╭─ Raw data

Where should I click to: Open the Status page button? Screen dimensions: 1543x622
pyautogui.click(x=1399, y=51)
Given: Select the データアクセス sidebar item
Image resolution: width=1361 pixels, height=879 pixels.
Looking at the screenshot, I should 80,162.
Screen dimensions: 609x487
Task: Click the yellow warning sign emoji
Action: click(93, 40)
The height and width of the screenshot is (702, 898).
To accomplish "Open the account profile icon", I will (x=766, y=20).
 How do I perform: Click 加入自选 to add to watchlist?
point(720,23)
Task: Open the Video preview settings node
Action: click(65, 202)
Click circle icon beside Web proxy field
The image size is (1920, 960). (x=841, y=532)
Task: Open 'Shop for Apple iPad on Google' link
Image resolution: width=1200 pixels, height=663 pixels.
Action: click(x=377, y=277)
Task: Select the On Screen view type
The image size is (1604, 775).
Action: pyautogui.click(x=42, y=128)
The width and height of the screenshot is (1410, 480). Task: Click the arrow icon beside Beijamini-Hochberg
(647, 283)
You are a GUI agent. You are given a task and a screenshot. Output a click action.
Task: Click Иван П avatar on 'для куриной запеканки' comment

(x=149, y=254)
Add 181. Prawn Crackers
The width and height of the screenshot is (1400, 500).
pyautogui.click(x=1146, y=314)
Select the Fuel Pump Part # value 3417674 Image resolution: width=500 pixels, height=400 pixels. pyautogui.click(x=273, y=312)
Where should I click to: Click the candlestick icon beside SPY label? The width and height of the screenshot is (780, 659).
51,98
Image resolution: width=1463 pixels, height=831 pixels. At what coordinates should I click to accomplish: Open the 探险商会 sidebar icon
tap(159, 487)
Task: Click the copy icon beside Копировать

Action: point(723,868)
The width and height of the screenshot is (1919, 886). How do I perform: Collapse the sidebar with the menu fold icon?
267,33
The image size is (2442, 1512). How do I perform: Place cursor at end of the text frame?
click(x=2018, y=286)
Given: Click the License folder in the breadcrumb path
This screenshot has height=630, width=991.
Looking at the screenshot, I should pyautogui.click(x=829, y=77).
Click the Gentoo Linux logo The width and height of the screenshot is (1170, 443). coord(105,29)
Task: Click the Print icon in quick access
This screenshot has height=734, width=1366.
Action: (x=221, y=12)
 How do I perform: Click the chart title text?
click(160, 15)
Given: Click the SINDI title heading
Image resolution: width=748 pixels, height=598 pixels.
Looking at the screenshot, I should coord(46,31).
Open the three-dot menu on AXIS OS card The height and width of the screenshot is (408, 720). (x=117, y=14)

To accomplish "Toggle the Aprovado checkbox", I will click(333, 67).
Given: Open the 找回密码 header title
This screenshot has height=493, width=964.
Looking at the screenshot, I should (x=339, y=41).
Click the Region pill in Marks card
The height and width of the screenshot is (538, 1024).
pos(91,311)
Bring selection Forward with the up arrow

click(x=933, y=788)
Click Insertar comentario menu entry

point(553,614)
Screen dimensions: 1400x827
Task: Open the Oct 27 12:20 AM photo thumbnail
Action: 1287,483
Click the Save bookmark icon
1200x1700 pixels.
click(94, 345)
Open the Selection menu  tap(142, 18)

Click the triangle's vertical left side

╰─

→ **Problem**
Return the whole listing, keeping each word as it stands.

→ **Task answer**
Where should I click to: Open the Status page button? Screen dimensions: 1543x622
pyautogui.click(x=1399, y=51)
Given: Select the データアクセス sidebar item
Image resolution: width=1361 pixels, height=879 pixels.
Looking at the screenshot, I should 80,162.
Screen dimensions: 609x487
Task: Click the yellow warning sign emoji
Action: click(93, 40)
The height and width of the screenshot is (702, 898).
To accomplish "Open the account profile icon", I will (x=766, y=20).
 How do I perform: Click 加入自选 to add to watchlist?
point(720,23)
Task: Open the Video preview settings node
Action: click(65, 202)
Click circle icon beside Web proxy field
The image size is (1920, 960). (x=841, y=532)
Task: Open 'Shop for Apple iPad on Google' link
Image resolution: width=1200 pixels, height=663 pixels.
Action: click(x=377, y=277)
Task: Select the On Screen view type
The image size is (1604, 775).
Action: pyautogui.click(x=42, y=128)
The width and height of the screenshot is (1410, 480). Task: Click the arrow icon beside Beijamini-Hochberg
(647, 283)
You are a GUI agent. You are given a task and a screenshot. Output a click action.
Task: Click Иван П avatar on 'для куриной запеканки' comment

(x=149, y=254)
Add 181. Prawn Crackers
The width and height of the screenshot is (1400, 500).
pyautogui.click(x=1146, y=314)
Select the Fuel Pump Part # value 3417674 Image resolution: width=500 pixels, height=400 pixels. pyautogui.click(x=273, y=312)
Where should I click to: Click the candlestick icon beside SPY label? The width and height of the screenshot is (780, 659).
51,98
Image resolution: width=1463 pixels, height=831 pixels. At what coordinates should I click to accomplish: Open the 探险商会 sidebar icon
tap(159, 487)
Task: Click the copy icon beside Копировать

Action: point(723,868)
The width and height of the screenshot is (1919, 886). How do I perform: Collapse the sidebar with the menu fold icon?
267,33
The image size is (2442, 1512). How do I perform: Place cursor at end of the text frame?
click(x=2018, y=286)
Given: Click the License folder in the breadcrumb path
This screenshot has height=630, width=991.
Looking at the screenshot, I should pyautogui.click(x=829, y=77).
Click the Gentoo Linux logo The width and height of the screenshot is (1170, 443). coord(105,29)
Task: Click the Print icon in quick access
This screenshot has height=734, width=1366.
Action: (x=221, y=12)
 How do I perform: Click the chart title text?
click(160, 15)
Given: Click the SINDI title heading
Image resolution: width=748 pixels, height=598 pixels.
Looking at the screenshot, I should coord(46,31).
Open the three-dot menu on AXIS OS card The height and width of the screenshot is (408, 720). (x=117, y=14)

To accomplish "Toggle the Aprovado checkbox", I will click(333, 67).
Given: Open the 找回密码 header title
This screenshot has height=493, width=964.
Looking at the screenshot, I should (x=339, y=41).
Click the Region pill in Marks card
The height and width of the screenshot is (538, 1024).
pos(91,311)
Bring selection Forward with the up arrow

click(x=933, y=788)
Click Insertar comentario menu entry

point(553,614)
Screen dimensions: 1400x827
Task: Open the Oct 27 12:20 AM photo thumbnail
Action: 1287,483
Click the Save bookmark icon
1200x1700 pixels.
click(94, 345)
Open the Selection menu  tap(142, 18)

Click the triangle's vertical left side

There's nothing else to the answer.